ASSIGNMENT | The listing below holds a line with "Ad Settings [tab] (160, 1073)" and a later line with "Lawn Mowers (332, 1528)". Write out those two lines and every line between them, exactly, and nothing else.

====================

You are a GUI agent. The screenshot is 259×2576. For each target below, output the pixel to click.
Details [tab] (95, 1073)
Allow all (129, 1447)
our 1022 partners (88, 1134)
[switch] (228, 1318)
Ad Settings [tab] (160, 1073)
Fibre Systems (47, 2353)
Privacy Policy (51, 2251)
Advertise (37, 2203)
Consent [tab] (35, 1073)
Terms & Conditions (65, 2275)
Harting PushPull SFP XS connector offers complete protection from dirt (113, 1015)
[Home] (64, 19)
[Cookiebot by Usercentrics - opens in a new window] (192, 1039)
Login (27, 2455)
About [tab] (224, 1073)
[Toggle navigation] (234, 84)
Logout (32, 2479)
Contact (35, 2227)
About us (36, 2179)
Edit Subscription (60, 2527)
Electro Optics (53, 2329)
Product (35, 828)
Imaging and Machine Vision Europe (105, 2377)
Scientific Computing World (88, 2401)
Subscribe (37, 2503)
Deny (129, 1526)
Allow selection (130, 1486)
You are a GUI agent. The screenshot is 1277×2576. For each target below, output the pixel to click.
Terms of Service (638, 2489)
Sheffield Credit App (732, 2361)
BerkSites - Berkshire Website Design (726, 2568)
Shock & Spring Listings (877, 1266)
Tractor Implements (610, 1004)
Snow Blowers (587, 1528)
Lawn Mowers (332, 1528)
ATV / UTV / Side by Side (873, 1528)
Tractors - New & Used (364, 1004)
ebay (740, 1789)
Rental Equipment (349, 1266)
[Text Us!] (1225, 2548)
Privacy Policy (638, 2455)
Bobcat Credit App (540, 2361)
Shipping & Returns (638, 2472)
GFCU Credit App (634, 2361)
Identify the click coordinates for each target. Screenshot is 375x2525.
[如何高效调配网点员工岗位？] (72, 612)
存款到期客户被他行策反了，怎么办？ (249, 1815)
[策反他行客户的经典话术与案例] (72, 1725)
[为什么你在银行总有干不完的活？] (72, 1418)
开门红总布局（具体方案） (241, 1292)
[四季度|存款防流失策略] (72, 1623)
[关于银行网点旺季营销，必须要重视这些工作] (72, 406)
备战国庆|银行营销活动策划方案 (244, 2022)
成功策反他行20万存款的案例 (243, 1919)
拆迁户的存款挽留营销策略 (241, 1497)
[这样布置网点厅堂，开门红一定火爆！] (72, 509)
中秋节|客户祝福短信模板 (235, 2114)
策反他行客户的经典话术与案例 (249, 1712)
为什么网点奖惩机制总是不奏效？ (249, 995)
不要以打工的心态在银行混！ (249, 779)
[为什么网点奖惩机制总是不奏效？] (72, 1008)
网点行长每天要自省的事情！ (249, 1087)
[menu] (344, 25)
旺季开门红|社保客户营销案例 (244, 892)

====================

THE COMPLETED TASK |
Ad Settings [tab] (160, 1073)
Fibre Systems (47, 2353)
Privacy Policy (51, 2251)
Advertise (37, 2203)
Consent [tab] (35, 1073)
Terms & Conditions (65, 2275)
Harting PushPull SFP XS connector offers complete protection from dirt (113, 1015)
[Home] (64, 19)
[Cookiebot by Usercentrics - opens in a new window] (192, 1039)
Login (27, 2455)
About [tab] (224, 1073)
[Toggle navigation] (234, 84)
Logout (32, 2479)
Contact (35, 2227)
About us (36, 2179)
Edit Subscription (60, 2527)
Electro Optics (53, 2329)
Product (35, 828)
Imaging and Machine Vision Europe (105, 2377)
Scientific Computing World (88, 2401)
Subscribe (37, 2503)
Deny (129, 1526)
Allow selection (130, 1486)
You are a GUI agent. The screenshot is 1277×2576. For each target below, output the pixel to click.
Terms of Service (638, 2489)
Sheffield Credit App (732, 2361)
BerkSites - Berkshire Website Design (726, 2568)
Shock & Spring Listings (877, 1266)
Tractor Implements (610, 1004)
Snow Blowers (587, 1528)
Lawn Mowers (332, 1528)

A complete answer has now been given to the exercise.